1) Diversified operations
SSE has electricity distribution operations in the North of Scotland and Southern England; electricity and gas supply contracts; gas production, distribution and storage businesses; and interests in electricity generating assets. That’s a good mix of operations from which the company earns around 97% of revenue in the UK and 3% in Ireland. With such a well-diversified utility business, good financial performance in any one business area could offset poorer performance in another.

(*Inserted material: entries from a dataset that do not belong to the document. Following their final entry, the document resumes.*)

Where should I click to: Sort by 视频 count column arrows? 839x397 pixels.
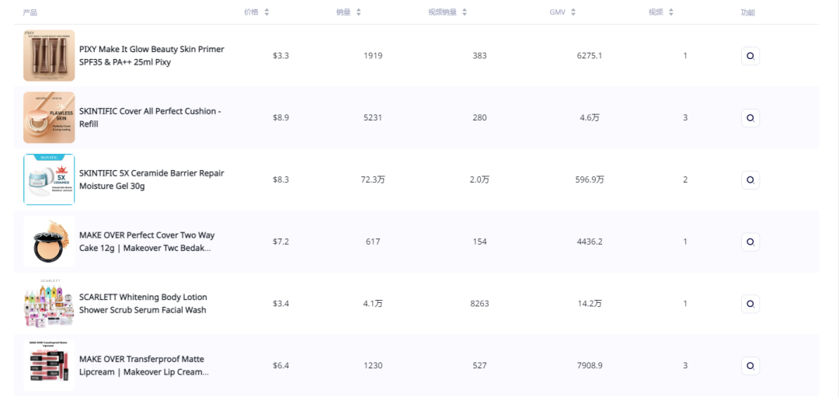point(671,12)
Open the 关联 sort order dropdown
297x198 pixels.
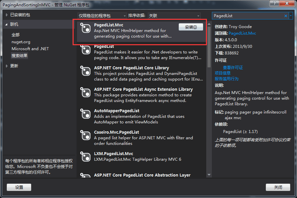198,15
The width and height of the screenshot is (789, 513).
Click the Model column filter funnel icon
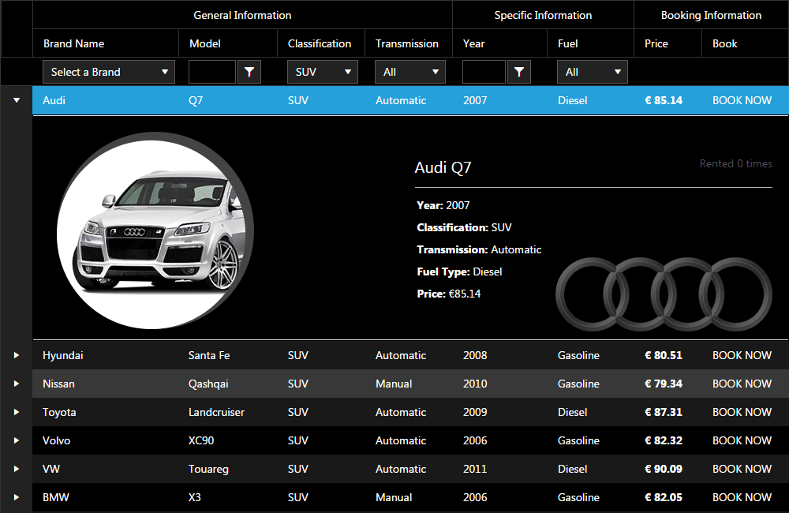pos(249,72)
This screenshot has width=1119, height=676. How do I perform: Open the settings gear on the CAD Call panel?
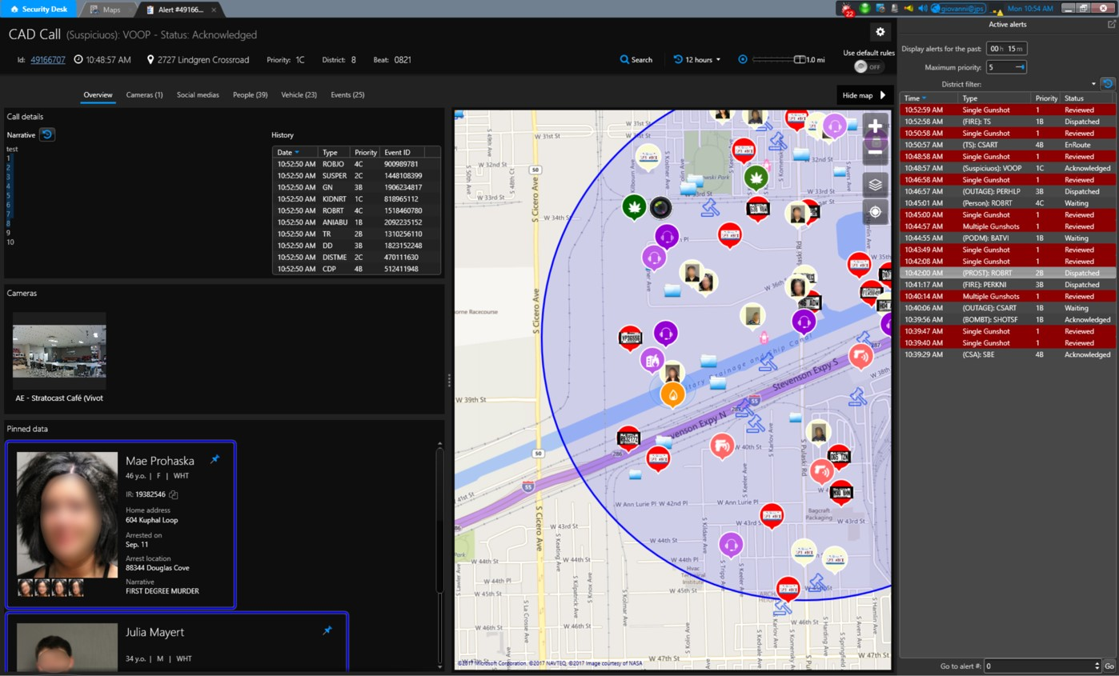tap(880, 31)
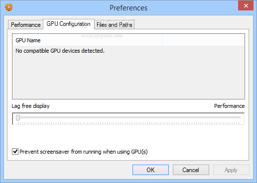Select the 'No compatible GPU devices detected' row
Viewport: 257px width, 183px height.
128,51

To illustrate the point, SSE delivered a 17.4% decline in adjusted earnings per share with its most recent half-time report and that performance was due to a mixed operating performance. The energy distribution and transmission operation saved the day by producing 74% of operating profit with the remaining 26% coming mostly from electricity generation. Those figures carried the firm’s retail energy supply division, which delivered an operating loss over the period. In future periods, the various operations of the company could perform differently but the overall trading result seems set to benefit from the firm’s diversity, which helps mitigate trading risk.
2) Steady cash flow
Gas and electricity customers have some choice but the reality is that it’s hard to change suppliers, and impossible to do so frequently, without incurring charges thanks to contract lock-in clauses. That adds up to utility customers being relatively ‘sticky’ and, of course, the product has great repeat-purchase credentials. All of which generates the great attraction for utility investors: steady cash flow:
Year to March | 2009 | 2010 | 2011 | 2012 | 2013 |
---|---|---|---|---|---|
Net cash from operations (£m) | (46) | 1,689 | 2,050 | 1,708 | 1,977 |
SSE seems determined to remunerate investors with annual above-inflation increases in the dividend and that is one thing that depends on good cash flow. The firm reckons it has an unbroken record of better-than-inflation dividend-raising stretching back to 1999, which is impressive, and one reason why dividend-hunting investors flock to the shares. Such a well-engrained tradition is hard for any top executive to break, so it’s on that understanding that we entrust our capital with the firm.
However, despite the advantages outlined here, the trading environment isn’t easy for the utilities, so I’m looking forward to seeing how the company is coping when it updates the market with its full-year results due around 21 May.
What now?
SSE’s forward dividend yield is running at an attractive 6.6% for 2016.